Emergenza siccità, nuova ondata di caldo: le città a rischio

L’emergenza idrica che sta mettendo in ginocchio il Nord Italia rischia di estendersi in tutto il Paese: sono molte le aree che rischiano di rimanere senz’acqua

Il caldo torrido che sta caratterizzando questa anomala estate italiana sembra non voler allentare la presa: per la seconda metà di luglio sono previste temperature roventi su quasi tutto il territorio nazionale. L’aspetto che preoccupa di più le autorità del nostro Paese riguarda la scarsità di precipitazioni che da oltre due mesi sta costringendo cittadini, agricoltori e imprese a fare i conti con l’emergenza siccità più grande della nostra storia, la più violenta da 70 anni a questa parte.

Una crisi idrica che inevitabilmente è destinata ad aggravarsi e che potrebbe estendersi anche alle regioni che fino ad oggi sono rimaste parzialmente ai margini di questo devastante fenomeno. Se in questi mesi abbiamo assistito ad uno stillicidio di ordinanze e provvedimenti da parte di molti sindaci del Nord Italia (i razionamenti alle forniture d’acqua sono tutt’ora attivi a Verona come a Parma, a Novara come a Reggio Emilia), il punto di svolta è arrivato con la proclamazione dello stato d’emergenza da parte di 5 presidenti di Regione, sommersi dalle grida di allarme dei comparti produttivi più in difficoltà.

Emergenza siccità e crisi idrica, le regioni in forte sofferenza

A chiedere nuove misure straordinarie per affrontare l’emergenza siccità sono state il Piemonte, la Lombardia, il Veneto, il Friuli Venezia-Giulia e l’Emilia Romagna, che tramite i propri governatori hanno chiesto al premier Mario Draghi, al ministro dell’Economia Daniele Franco e a Fabrizio Curcio (capo della Protezione Civile) di intervenire in maniera immediata e tempestiva con una serie di provvedimenti che scongiurino un ulteriore peggioramento della situazione.

La richiesta è quella che vengano stanziati nuovi fondi straordinari per fronteggiare la crisi idrica.

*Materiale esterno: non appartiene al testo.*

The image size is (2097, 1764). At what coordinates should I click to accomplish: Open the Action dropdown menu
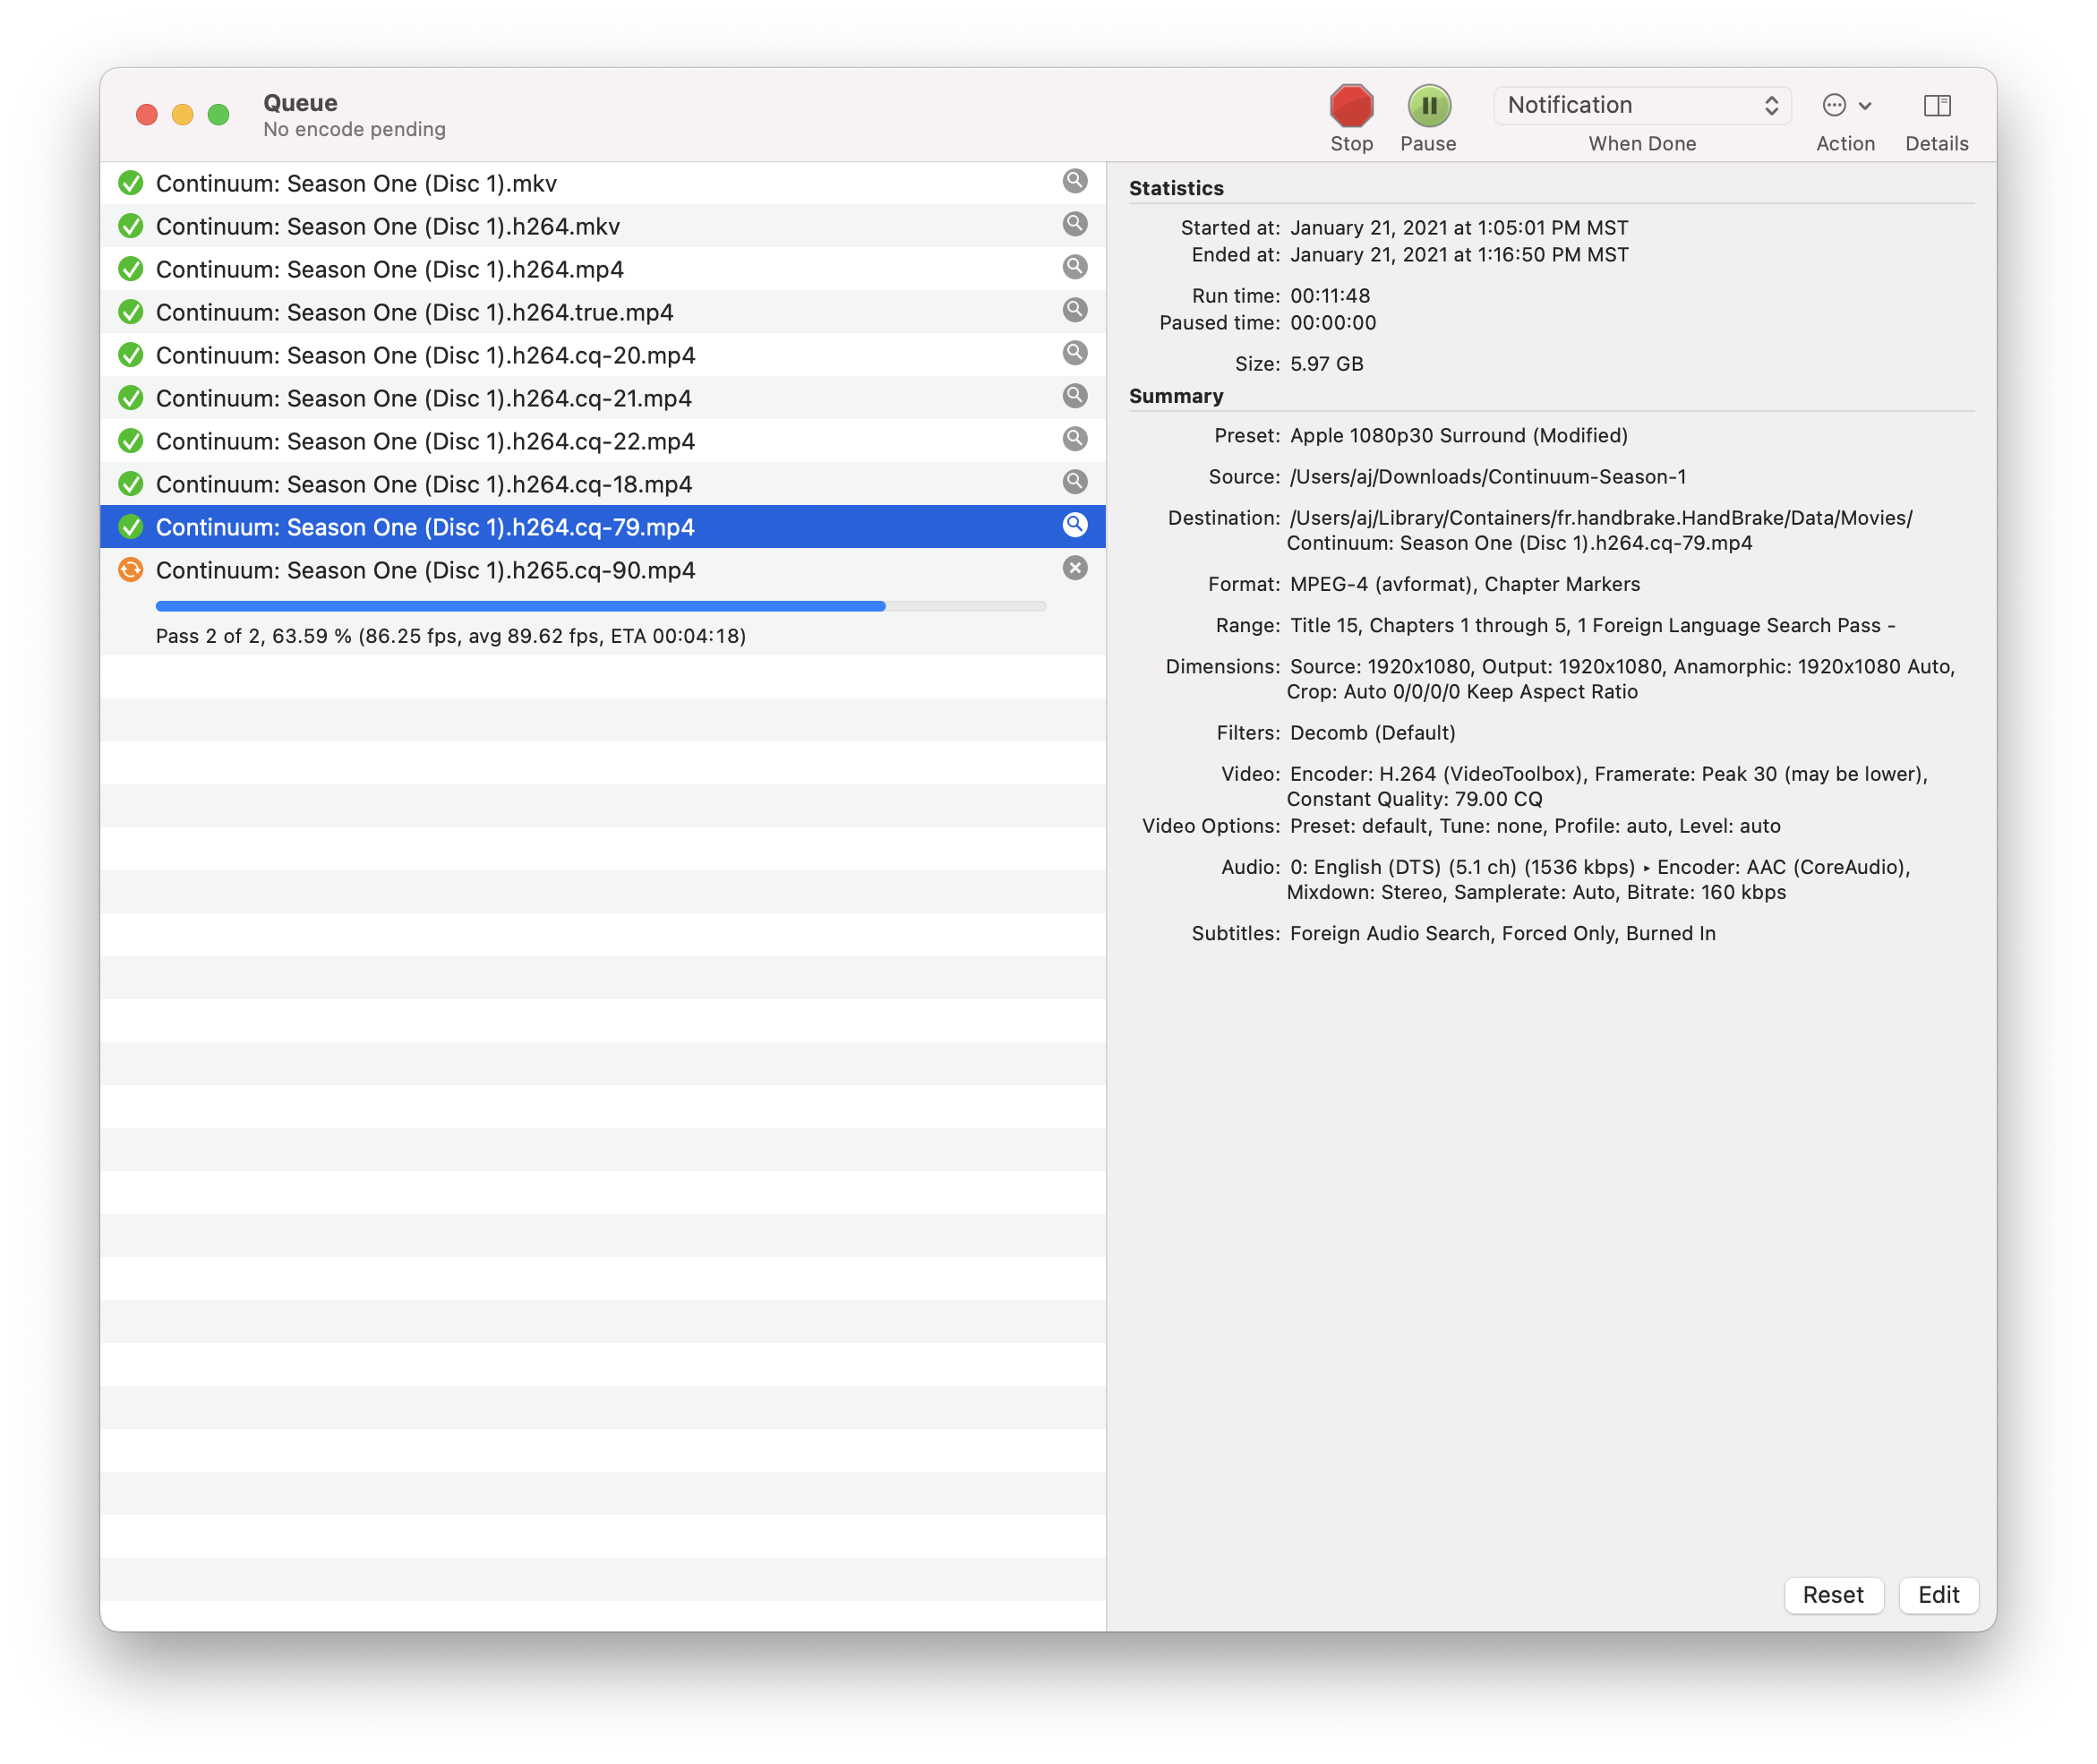point(1845,104)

Risorse che verrebbero destinate prevalentemente alle imprese del territorio che per prime lavorano utilizzando grandi quantità di acqua: in primis l’agricoltura e l’allevamento, il cui comparto è stato costretto a sforzi immani per fronteggiare la condizione sempre più precaria di fiumi e torrenti. Interi ettari di suolo sono ad oggi inutilizzabili per la coltivazione delle materie prime, azzoppando la messa sul mercato di centinaia di prodotti che rischiano di diventare irreperibili nel giro di alcune settimane.

Nuova ondata di caldo in arrivo: quali sono le città che rischiano di rimanere senz’acqua

Ma anche le stesse città vivono nel terrore che i rubinetti possano chiudersi ulteriormente già a partire da questo mese. Un concetto ribadito anche dallo staff di Arera (l’Autorità di Regolazione per Energia, Reti e Ambiente), che tramite il proprio dirigente Andrea Guerrini ha illustrato quali siano le aree più a rischio in vista della nuova ondata di caldo: “Ci sono intere regioni su cui le previsioni non sono rassicuranti. Mi riferisco in particolare alla Calabria e al Molise, ma anche ad alcune zone della Sicilia, della Campania e del Lazio, che ad oggi non dispongono di un’azienda preposta alla gestione delle reti idriche“.

Un aspetto preoccupante, perchè da quei territori “non abbiamo notizie in merito alla qualità dell’acqua potabile, alle perdite degli acquedotti, agli interventi che si intendono realizzare”. In questo modo, anche i grandi capoluoghi di queste regioni rischiano di ritrovarsi a secco di acqua potabile se il trend meteorologico non dovesse invertirsi, portando nuove piogge e precipitazioni.